■ **Written task a**:
Which people does the article on Boris Johnson possibly becoming Prime Minister name? List each one.

Text passage Block Start

What if Boris Johnson becomes Prime Minister?

The possibility of Boris Johnson becoming the next Prime Minister of the UK is stirring up a variety of reactions and opinions that span the spectrum throughout the country. As the clock ticks to the 23rd July deadline, some people want to stick their heads in the sand and hope it all blows over, while others hail the potential ascension of “BoJo,” as he’s affectionately known in the headlines, to 10 Downing Street as a sure-fire way to restore order in the United Kingdom, especially when it comes to the ongoing Brexit Saga.

In an age that knows no shortage of messy-haired rabble rousers taking their platforms straight to the top, just what do we have to fear should Johnson secure the highest seat in the land? It’s easy enough to gather a slew of opinions, as people of all ages and political affiliations are more than willing to offer up their two pence on the matter. But there’s one major opinion we here at Vestle UK, as well as throughout the country, would like to hear, that being how the economy would be impacted.

What’s it like now?

To gauge an accurate estimation, let’s look at where we currently stand. According to the Guardian, the time surrounding the new Prime Minister’s takeover already looks bleak. The US/China trade war is still ongoing, meanwhile oil prices are beginning to rise as Trump eyes a potential war with Iran. Two of the world’s most important central banks—the Federal Reserve and the European Central Bank—pledged only last week to chop interest rates in the next few months. In a nutshell, the economy is sluggish, but that’s not necessarily a bad thing for the incoming PM. As a matter of fact, the new PM—whether it’s Boris Johnson or Jeremy Hunt—will walk into two potential advantages:

  1. Wages are growing faster than inflation, signalling a rise in standards of living. Considering what the Golden Age did for Elizabeth I, the new PM could find himself in the right place at the right time.
  2. Contrary to the Brexit mess outgoing PM Theresa May is leaving in her wake, public finances are, more or less, in good shape. (Notice we said ‘good’ and not ‘great). This could mean less recovery and more chances for his own agenda to progress.

Still, it’s generally believed that next spring may be a more ideal time for a new PM to take office.*

What can we expect?

Since he’s been in the hot seat, Boris Johnson has been rather forthright about actions he’d take, leading to a number of speculations.

First, there’s money. According to Bloomberg, Johnson’s win might bring a potential boon to the pound, hinging on a variety of factors, including a quick and clean exit from the EU, a rebound in foreign investment from the Middle East, tax cuts for the higher-paid, and a long-awaited housecleaning of the Tory Party.** And if Johnson’s two consecutive terms as Mayor of London tell us anything, it’s that he is a man who sticks around.

Text passage Block End
Extracted data Block Start

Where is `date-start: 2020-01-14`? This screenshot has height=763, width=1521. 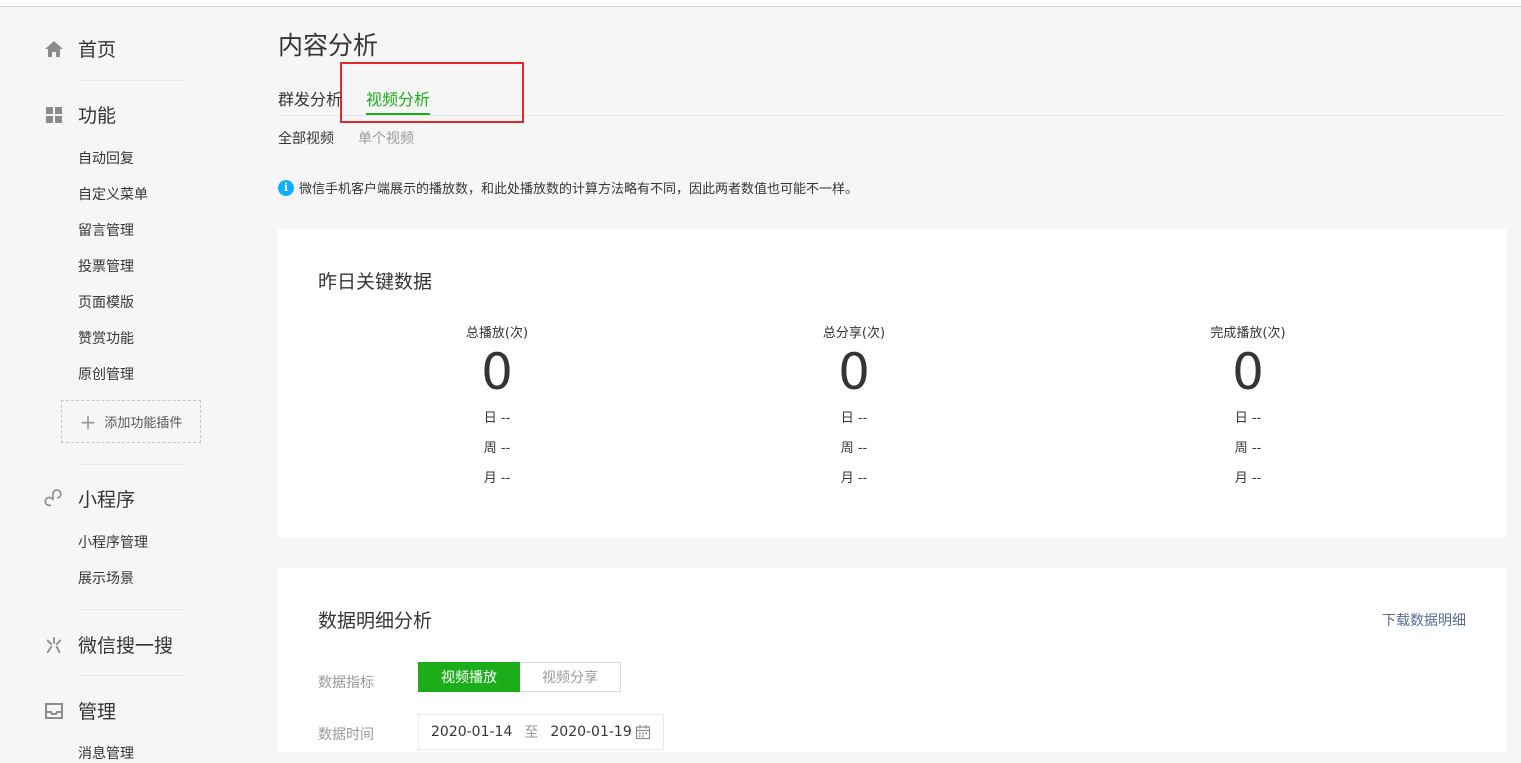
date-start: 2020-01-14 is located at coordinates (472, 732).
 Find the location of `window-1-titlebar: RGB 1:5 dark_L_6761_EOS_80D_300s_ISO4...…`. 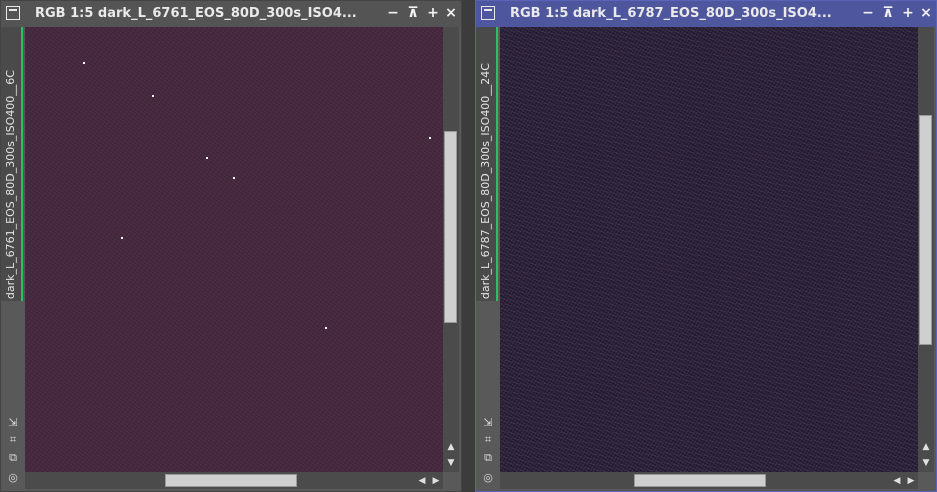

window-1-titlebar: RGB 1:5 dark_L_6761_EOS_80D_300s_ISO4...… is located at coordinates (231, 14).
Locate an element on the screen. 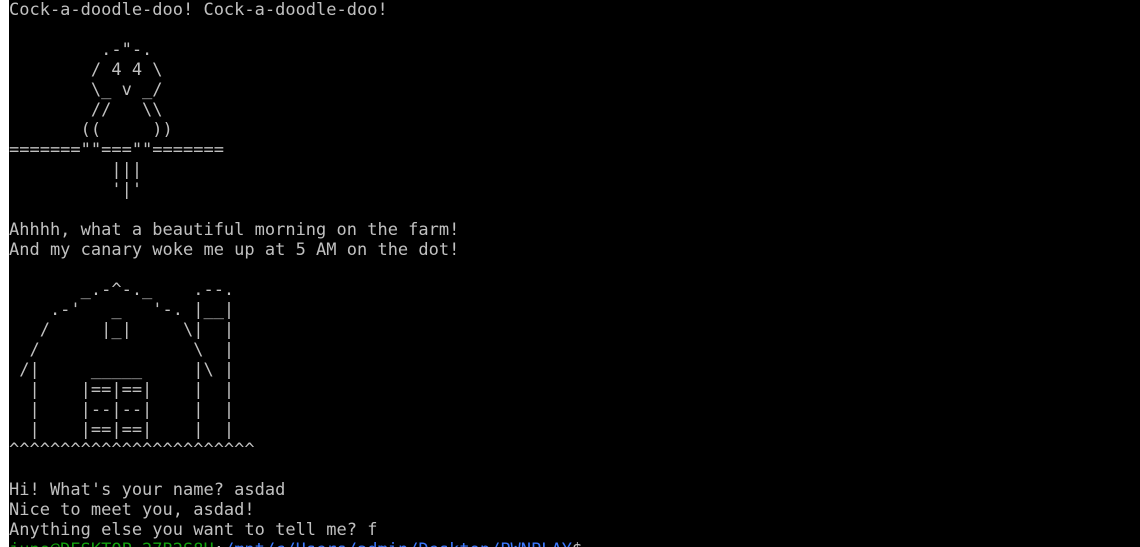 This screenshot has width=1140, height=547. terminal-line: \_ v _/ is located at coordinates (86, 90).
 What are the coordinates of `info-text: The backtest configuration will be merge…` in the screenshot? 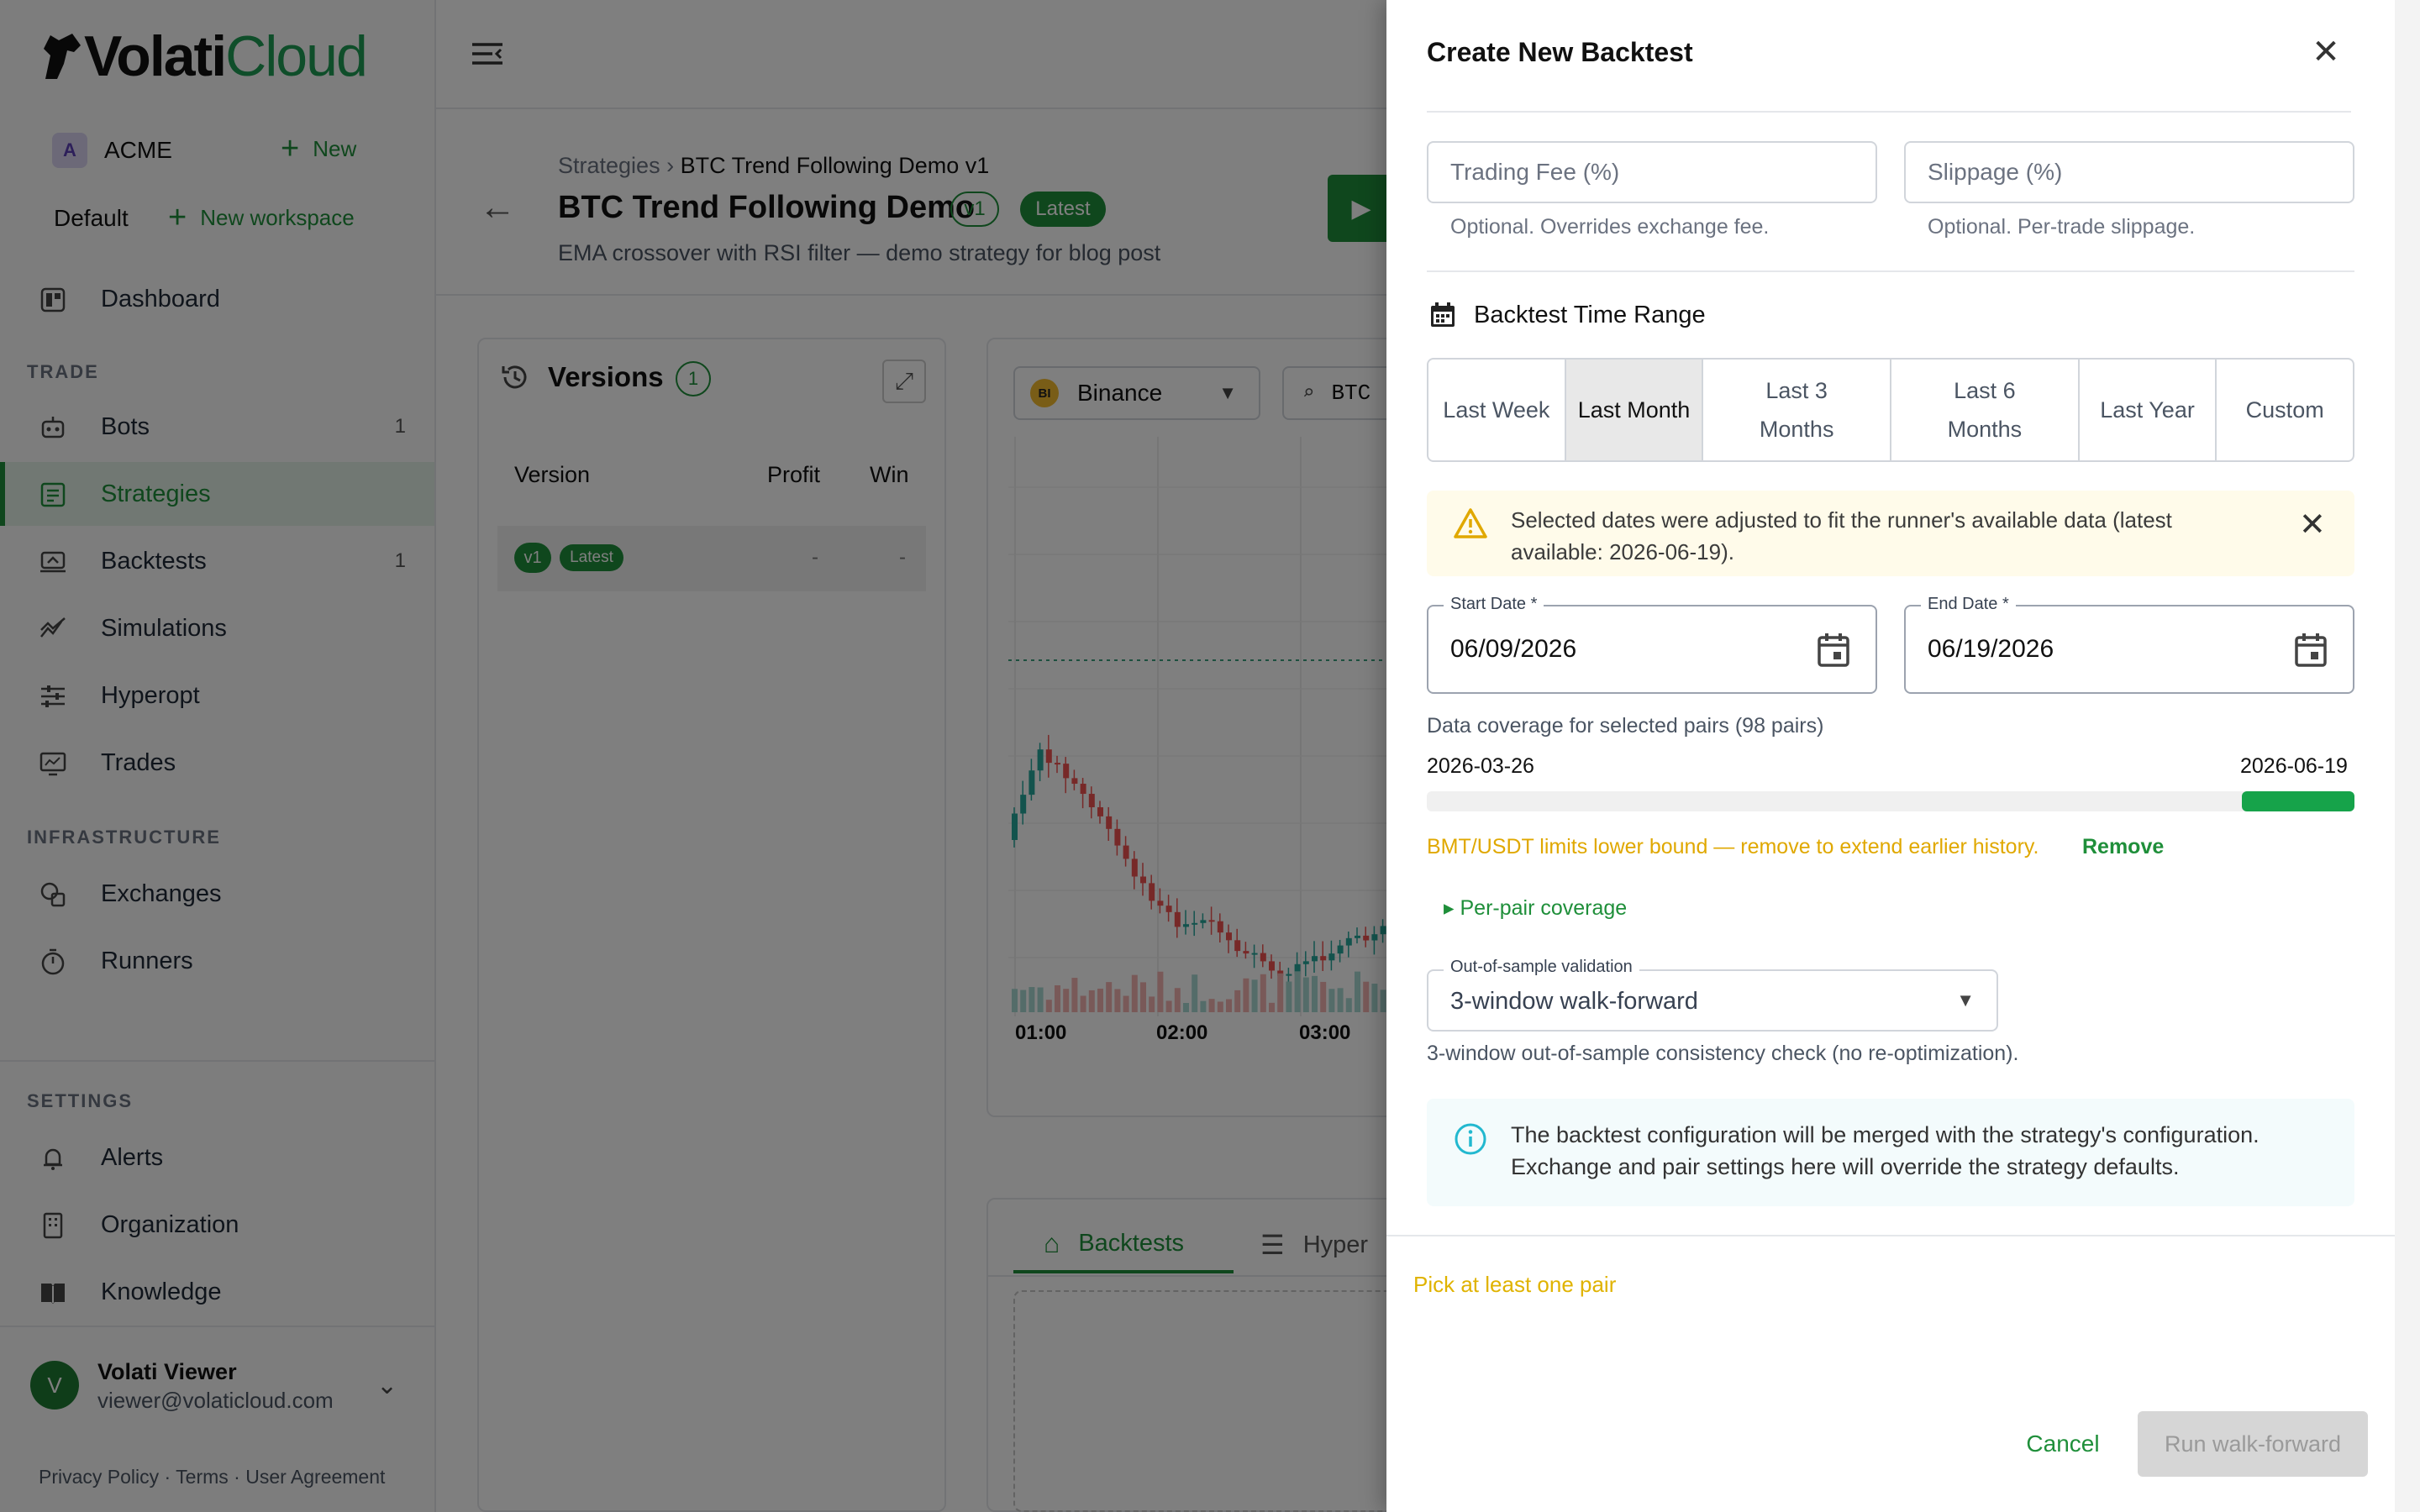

Extracted data Block End

■ **Written task b**:
Can you render the records as a JSON list of strings, one string per line, beginning at the line with "Find the location" and continuing through the line with "window-1-titlebar: RGB 1:5 dark_L_6761_EOS_80D_300s_ISO4...… is"? Skip blank lines and leave the pictures out.

■ **Exercise response a**:
- Boris Johnson
- Trump
- Jeremy Hunt
- Elizabeth I
- Theresa May

■ **Exercise response b**:
[
  " Find the location of `window-1-titlebar: RGB 1:5 dark_L_6761_EOS_80D_300s_ISO4...…`. ",
  "window-1-titlebar: RGB 1:5 dark_L_6761_EOS_80D_300s_ISO4...… is located at coordinates (231, 14)."
]